Today I got a shout-out asking about a practice to be employed in a classroom assessment, and it got me thinking about classroom assessments.

In this business, we think of classroom assessments as informal and low- to no-stakes, meaning that there will be no decisions made about student promotion/retention, and that there is no teacher/school/district accountability. There are probably some stakes for the students--they will receive a grade, which will contribute to an overall grade in the class, but the effect of this one grade on this one assessment is fairly minor in the great grand scheme of the universe.

Which is an excellent thing, as so few teachers know much about assessment, what skews an assessment, what practices should be avoided in assessment, which question constructions put up unnecessary obstacles for the test-takers, what kind of wording should be used.

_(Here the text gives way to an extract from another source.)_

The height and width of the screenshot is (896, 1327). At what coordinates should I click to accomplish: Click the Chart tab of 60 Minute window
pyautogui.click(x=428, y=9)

How do that happen, I wonder. Not to blame the teachers; the mystery is why teachers aren't generally required to take a class on test content development. Creating a sound assessment that accurately measures the targeted skills or knowledge requires knowing how to do it. You don't just get up from the couch one day and say, Hey, Ima build me a house without doing at least a tiny bit of research. But we don't know what we don't know.

Test content development is not difficult, but one does have to know what are the best practices in order to build a test that has at least some potential of giving a relatively fair and accurate measure of what a student knows and can do. Even if it is just in the classroom, even if the results only affect a tenth of the student's semester grade in one class.

Same thing at the DMV, you know. And those high-stakes tests could not possibly be legally defensible, constructed as they are in such a haphazard way, with all their outliers and overly attractive distractors and so on. Every single assessment professional who takes a DMV test cannot help but exclaim at the shoddy construction. What's so interesting to me about the DMV tests, though, is that even civilians recognize how bad the tests are, even if they cannot identify the reasons.